Tournament Recap

Spain retained its title in a low-scoring but thrilling final to become the first team since 2010 (when Russia completed their treble) to retain their title. They kicked off the game against Greece with an astonishing first period, three action goals, a saved penalty, and a 3-0 lead.

However, the Greeks arrived to the match in the second, and by halftime, they pulled two back for 4-3.

Then in the third three penalties were called in 1:36 minutes, but only one was netted, by Elena Ruiz, to double Spain’s lead before the last break. Still, the Greeks fought on and in the fourth, they finally equalised at 6-6 with 4:04 on the clock.

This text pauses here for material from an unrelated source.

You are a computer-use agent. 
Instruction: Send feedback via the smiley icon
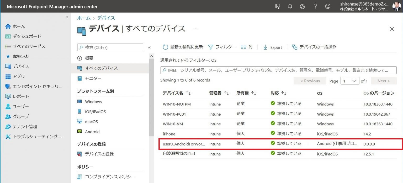pyautogui.click(x=328, y=6)
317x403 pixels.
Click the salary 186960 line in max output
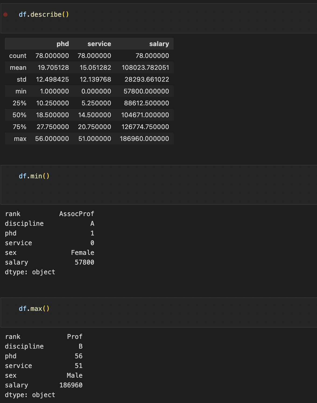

However, the Spanish reply came immediately, plus two more in the finish while their rivals were unable to add more. The Spanish could start their celebrations – Greece had to settle for a fourth silver after 2010, 2012 and 2018.

The bronze went to the Italians – they won a fantastic contest against the Netherlands, the re-match of the World Championships bronze medal clash. It was a 29-goal classic with sheer excitement, water polo at its best – with nine goals in the first period, an 8-5 lead for Italy in the second, only to see the Dutch coming back to 8-8 till the break.

Thanks to a 7-2 rush, they jumped from 5-8 to a 12-10 lead, but when they seemed to sit comfortably in the driving seat, the Italians found some extra power to equalise for 13-13. And with 1:32 to go, they hit the game-winner, then added two more in the remaining time amidst adventurous circumstances, to win their first medal since 2016, when they had a bronze at the Europeans and a silver at the Rio Olympics.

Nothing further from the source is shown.